Suggested Citation: Singer-Englar, A., Kamisky, R., Erickson, P., Frank, A. et al., "Design and Development of a Parallel Hybrid Powertrain for a High Performance Sport Utility Vehicle," SAE Technical Paper 2005-01-3827, 2005, doi:10.4271/2005-01-3827.

A plug-in, charge-depleting, parallel hybrid powertrain has been developed for a high performance sport utility vehicle. Based on the Ford U152 Explorer platform, implementation of the hybrid powertrain has resulted in an efficient, high performance vehicle with a 0-60 mph acceleration time of 7.5 seconds. A dual drive system allows for four-wheel drive capability while optimizing regenerative braking and minimizing electric motor cogging losses.
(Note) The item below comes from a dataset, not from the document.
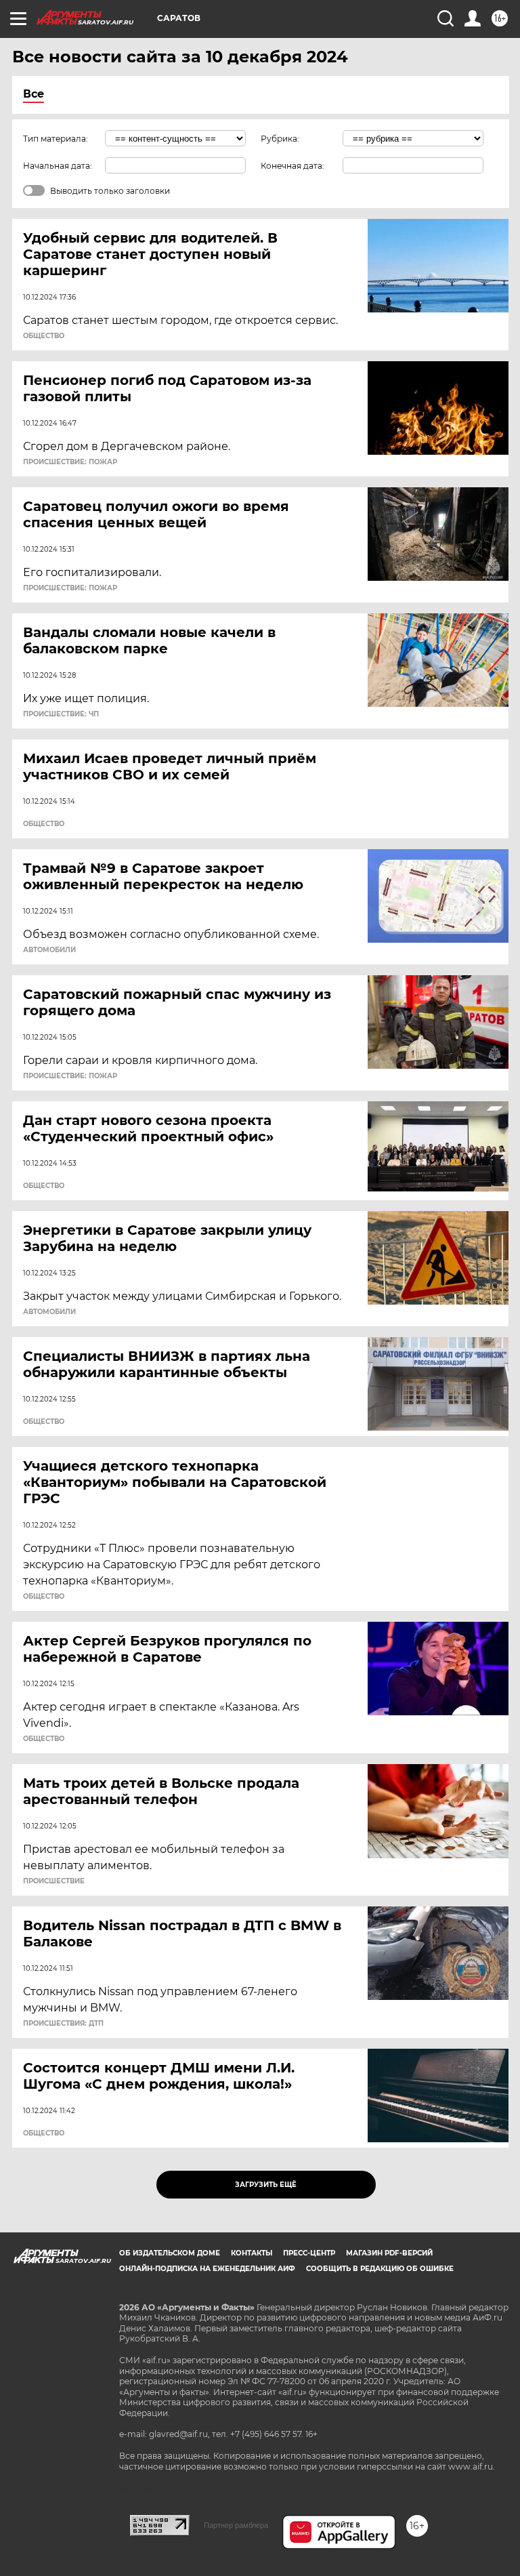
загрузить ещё (266, 2184)
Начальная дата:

Design of the system focused on reducing petroleum use, lowering greenhouse gas emissions, and reducing criteria tailpipe emissions. Additionally, this vehicle has been designed as a partial zero emissions vehicle (PZEV), allowing the driver to travel up to 50 miles in a zero emission all-electric mode. High-energy traction battery packs can be charged from the grid, yielding higher efficiencies and lower critical emissions, or maintained through the internal combustion engine (ICE) as with a traditional hybrid vehicle. The ICE is primarily used to provide average power and maintain state of charge (SOC).